Mohon tunggu...
Diantika IE
Diantika IE Mohon Tunggu... Freelancer - Freelancer

Penulis, Blogger, Guru, Alumnus Pascasarjana UIN Sunan Gunung Djati Bandung, Menulis di Blog Pribadi https://ruangpena.id/

Selanjutnya

Tutup

Cerpen Pilihan

Cerpen | Soal Rasa

15 April 2020   21:50 Diperbarui: 15 April 2020   22:13 234
+
Laporkan Konten
Laporkan Akun
Kompasiana adalah platform blog. Konten ini menjadi tanggung jawab bloger dan tidak mewakili pandangan redaksi Kompas.
Lihat foto
Eric Ward / unsplash.com

"Kamu gak harus terus-terusan menangis, Nolly. Lupakan saja lelaki itu! Masih banyak yang peduli padamu," ujar Gandi serius.

Lelaki itu memang tidak terlalu banyak bicara.
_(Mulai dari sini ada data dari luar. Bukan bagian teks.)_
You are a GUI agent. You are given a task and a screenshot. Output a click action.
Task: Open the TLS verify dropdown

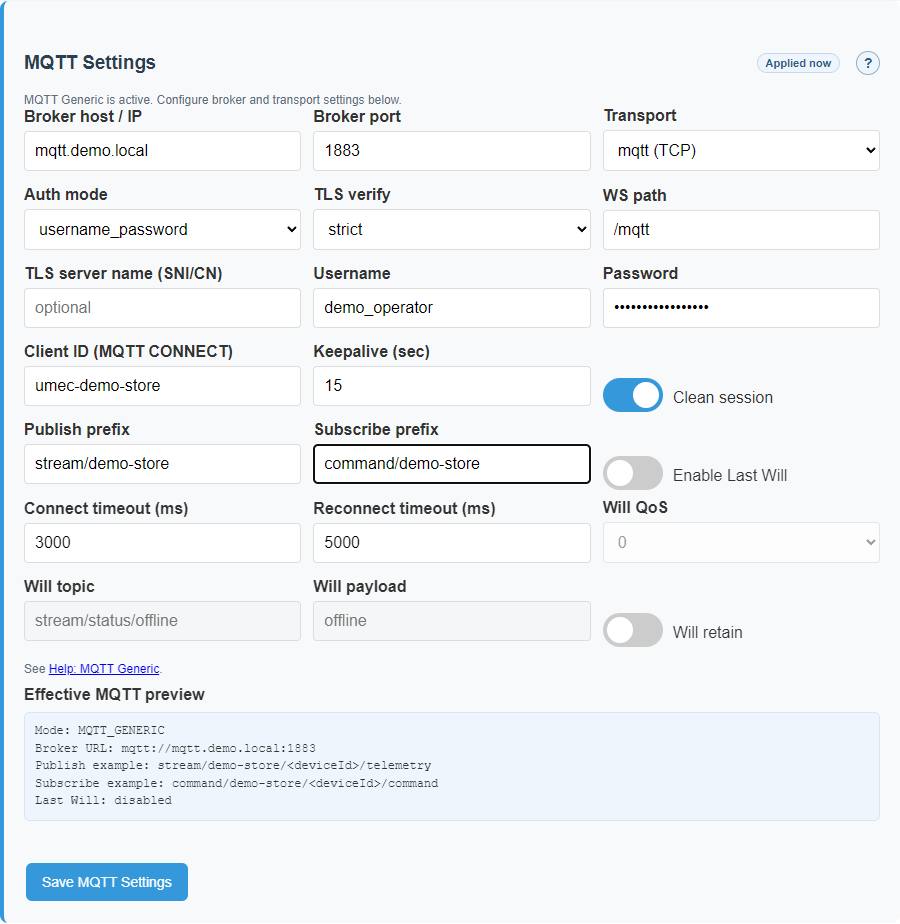click(451, 229)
Namun demi orang yang sedang menangis di hadapannya, apapun akan ia lakukan. Tidak terkecuali memberikan nasihat dan mengingatkan gadis itu.

Namun, kepeduliannya kepada Nolly selama ini seolah tidak berarti. Mata hati Nolly sepertinya tidak pernah sedikitpun terbuka untuk melihat kebaikan dan perhatiannya selama ini. Gandi selalu setia mendampingi gadis itu dalam keadaan suka maupun duka. 
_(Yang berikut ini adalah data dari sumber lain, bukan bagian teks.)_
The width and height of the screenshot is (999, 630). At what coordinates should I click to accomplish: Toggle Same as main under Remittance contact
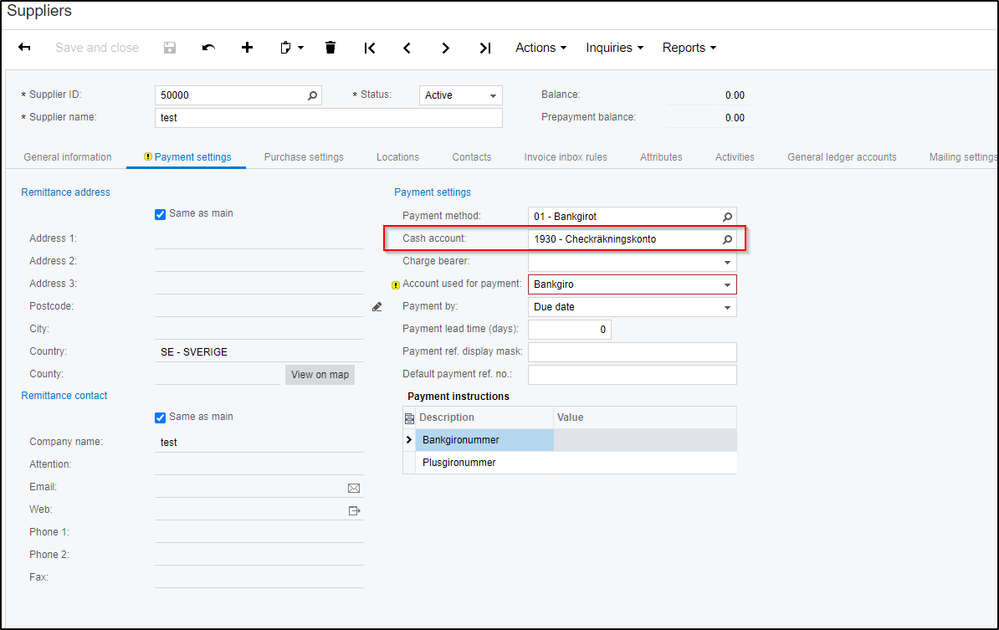(161, 417)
Sejak duduk di bangku SMA, hingga kini mereka sudah hampir lulus kuliah, Gandi lah yang selalu peduli mendengarkan semua cerita Nolly. Dari mulai kisah patah hati hingga tentang kisah jatuh cintanya Nolly yang membuat hati Gandi patah berkali-kali.

Gandi, sejak SMA tidak pernah memiliki hubungan dengan siapapun. Bukan karena ia tidak menyukai perempuan seperti yang selama ini dituduhkan banyak orang. 
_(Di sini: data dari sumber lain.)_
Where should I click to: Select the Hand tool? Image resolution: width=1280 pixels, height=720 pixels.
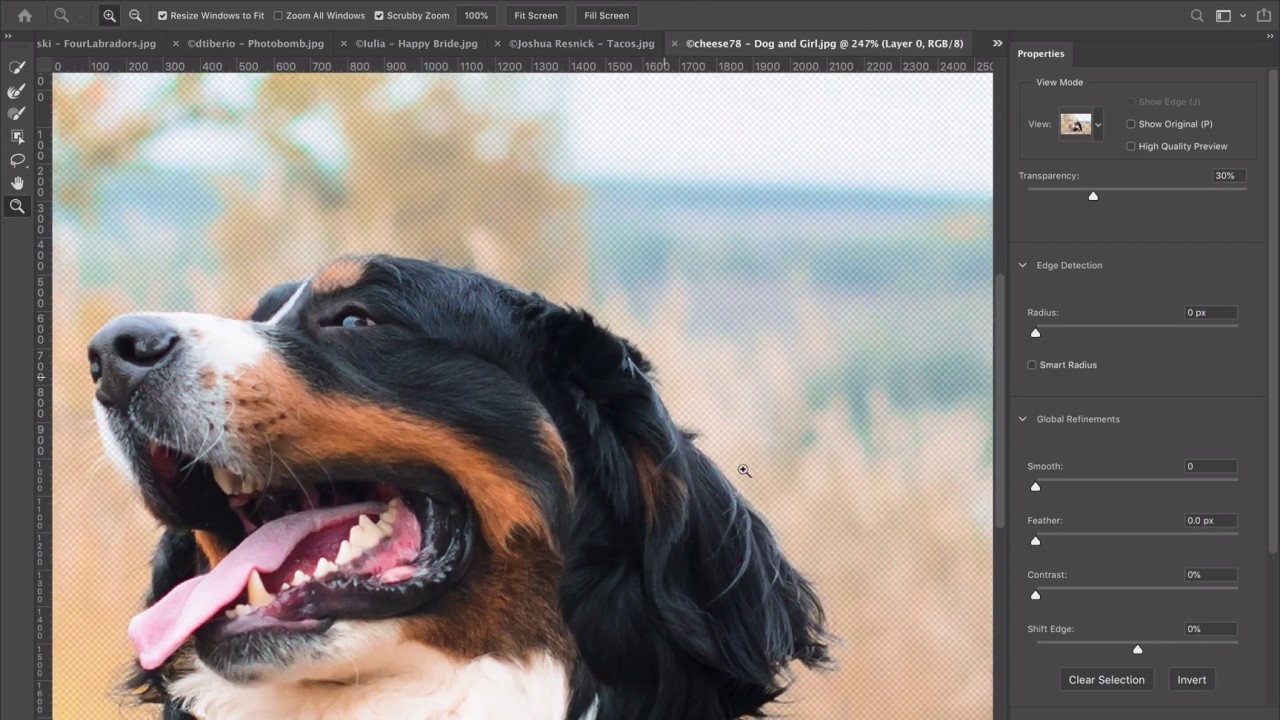coord(17,183)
Kejam memang, ketika Gandi yang selalu sama-sama dengan Nolly sejak SMA sampai kuliah di jurusan dan kelas yang sama, malah menimbulkan pandanganburuk dari orang-orang di sekitarnya. Anggapan-anggapan bahwa dirinya sama dengan Nolly -menyukai lelaki pun didapatkannya. Padahal, jika dibandingkan dengan yang lain, maka ia adalah lelaki yang paling setia menjaga cintanya. Ya, cintanya hanya untuk Nolly seorang.   

"Kenapa sejak dulu saran kamu selalu itu-itu saja? Apakah kamu gak ngerti perasaanku? Aku sangat mencintai Dirga," ucap Nolly di tengah isak tangisnya. 

Tangannya menutupi muka dengan hidung dan mata yang sudah memerah. Bahunya berguncang, tangisannya tidak lagi tertahankan. 

Ingin rasanya, Gandi menawarkan bahu untuk Nolly bersadar. Namun mustahil dilakukan. Ia harus menjaga sikap. Secinta apapun dirinya, tidak lantas membuatnya menjadi lelaki yang melupakan keyakinan yang ia pelihara kuat-kuat dalam dadanya.

"Sudah aku bilang, jangan pernah berharap kepada lelaki yang tidak bertanggungjawab!" kali ini kalimat Gandi terdengar lebih tegas. 

Perasaan kesal sudah menyelimuti hatinya. Ia kenal betul kepada Dirga. Lelaki itu hanya mempermainkan Nolly saja. 

"Maksudmu apa? Lelaki mana yang harus aku percayai? Semuanya selalu mengecewakan aku," kalimatnya terbata-bata. Tangisnya belum juga reda.

"Ada banyak lelaki yang mencintai perempuannya tanpa harus mengecewakan," Gandi mencoma menstabilkan kembali emosinya. "Nolly, cinta adalah menjaga. Termasuk menjaga kedamaian hati dan kebahagiaan orang yang kita cintai."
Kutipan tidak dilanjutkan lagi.